Sites like The Escapist, Gamefaqs, and others are largely not indicative of the gaming populance as a whole. You need to be pretty bloody into gaming to get on forums like this and post about games, argue about companies, hardware, and what the industry is doing. While such sites have their fanboys, understand that your increasingly seeing a lot of anti-gaming behavior that even the most intense droning fanboys cannot blot out. We're even seeing features like "Jimquisition" on sites like this one going off on the industry over the things we're seeing happen with games like "Colonial Marines" and Dead Space.
When titles need to move millions of copies at full price in order to be successful, no amount of message traffic is going to give you more than a general impression of "good or bad" though if your seeing vastly more of one than the other it's a good sign which way things are going. If the negatives keep recurring and aren't being drowned out by the fanboys, it's a good sign things aren't going well, especially if people are harpning on those problems quite a ways after a game's period of initial release as well.
Metacritic ratings are no longer a good gauge of a game's actual reception, due to the way information has been being controlled (bad ratings and reviews surpressed until after initial release), false information being fed to reviewers in the form of bogus demos (like with Aliens: Colonial Marines) and of course the general merry go round of corruption complaints based on the sources hosting reviewers and critics being dependant on the very things they review and criticize for advertising revenues (something which most heavily came to a head with the whole Gerstmann fiasco over "Kane and Lynch")... not to mention the whole issue with employees being caught apparently trying to pad up the metarating of "Dragon Age 2" when it was first released.
What is a good "gauge" is when you see big titles dropping by huge amounts so quickly after their initial release, which smacks of desperation to make as much money as possible with a failing title or IP.
When big titles like "Dead Space 3" fail, it has an effect on their publishers, and when a lot of products like this tank in succession it can do a lot of damage to even unstoppable juggernauts. Too many big-budget failures and even EA or Activision-Blizzard can go down.
People are forecasting a crash because the big publishers are getting greedier and greedier, and puking out derivitive "design by committee" products that people aren't liking a whole lot, which then underperform. To point a finger at Dead Space 3, when they took what was supposed to be a Semi-Horrorific Science Fiction epic about isolation and fighting incredible odds, and turned it into a co-op game with tacked on microtransactions as a conveinence device for a grinding/scavenging mechanic, it sort of illustrates the problem with the direction the industry wants to go in. When that game performs badly enough to see a 50% drop this quick, despite it's huge budget that's going to have an effect, especially when at the same time you see this happening you have industry big-wigs in denial trying to tell us all that "customers love being gouged for microtransactions" despite the massive backlash over it we see.

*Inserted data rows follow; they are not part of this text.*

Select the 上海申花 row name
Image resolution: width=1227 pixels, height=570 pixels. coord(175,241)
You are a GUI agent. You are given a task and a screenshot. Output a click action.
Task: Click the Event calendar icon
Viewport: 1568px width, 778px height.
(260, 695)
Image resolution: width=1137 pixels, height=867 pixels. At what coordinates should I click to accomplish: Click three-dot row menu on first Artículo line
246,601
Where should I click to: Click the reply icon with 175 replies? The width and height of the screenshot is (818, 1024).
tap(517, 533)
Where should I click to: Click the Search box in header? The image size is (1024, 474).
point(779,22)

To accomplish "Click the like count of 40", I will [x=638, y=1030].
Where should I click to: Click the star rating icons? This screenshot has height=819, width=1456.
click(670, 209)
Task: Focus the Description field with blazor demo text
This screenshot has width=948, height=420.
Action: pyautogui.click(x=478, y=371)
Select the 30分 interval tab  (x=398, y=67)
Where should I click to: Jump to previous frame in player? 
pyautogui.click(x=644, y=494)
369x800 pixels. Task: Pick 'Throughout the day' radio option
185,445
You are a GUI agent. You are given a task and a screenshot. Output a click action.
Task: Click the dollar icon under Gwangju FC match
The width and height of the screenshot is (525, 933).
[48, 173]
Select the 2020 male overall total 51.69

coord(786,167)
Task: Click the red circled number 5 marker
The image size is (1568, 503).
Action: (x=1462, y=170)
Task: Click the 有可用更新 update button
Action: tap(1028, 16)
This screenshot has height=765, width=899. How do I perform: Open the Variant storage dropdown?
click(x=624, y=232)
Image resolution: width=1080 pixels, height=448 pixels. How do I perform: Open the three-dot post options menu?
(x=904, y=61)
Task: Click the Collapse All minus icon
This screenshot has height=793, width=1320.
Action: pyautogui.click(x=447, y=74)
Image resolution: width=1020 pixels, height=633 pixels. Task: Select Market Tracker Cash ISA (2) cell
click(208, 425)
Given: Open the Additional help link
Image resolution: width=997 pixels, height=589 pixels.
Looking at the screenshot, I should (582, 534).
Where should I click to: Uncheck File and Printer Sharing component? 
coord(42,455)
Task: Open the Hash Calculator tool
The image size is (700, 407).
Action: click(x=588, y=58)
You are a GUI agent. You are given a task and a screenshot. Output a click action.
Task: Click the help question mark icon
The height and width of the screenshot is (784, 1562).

Uh well, not sure how well my rambling articulates the point I'm trying to make, but basically the crash is coming because the industry is unwilling to change, and price drops like the ones in this thread are generally a sign that the general consumers are not supporting these products despite what certain fanboys might have you believe. The people posting about how they aren't going to buy "Dead Space 3" after what EA did to it, apparently being much greater in number in reality than the fanboys screaming it's praises, which is why your seeing an attempt at "well umm, okay, well would you be tempted to maybe tolerate this product for half off? Please... please... really guys". One product isn't doing it, but look at how many games seem to be underperforming, tanking, or getting fan-rage and people making to clear they won't support a product like what is being shown (especially when microtransactions, DRM and such get involved) before they are even released.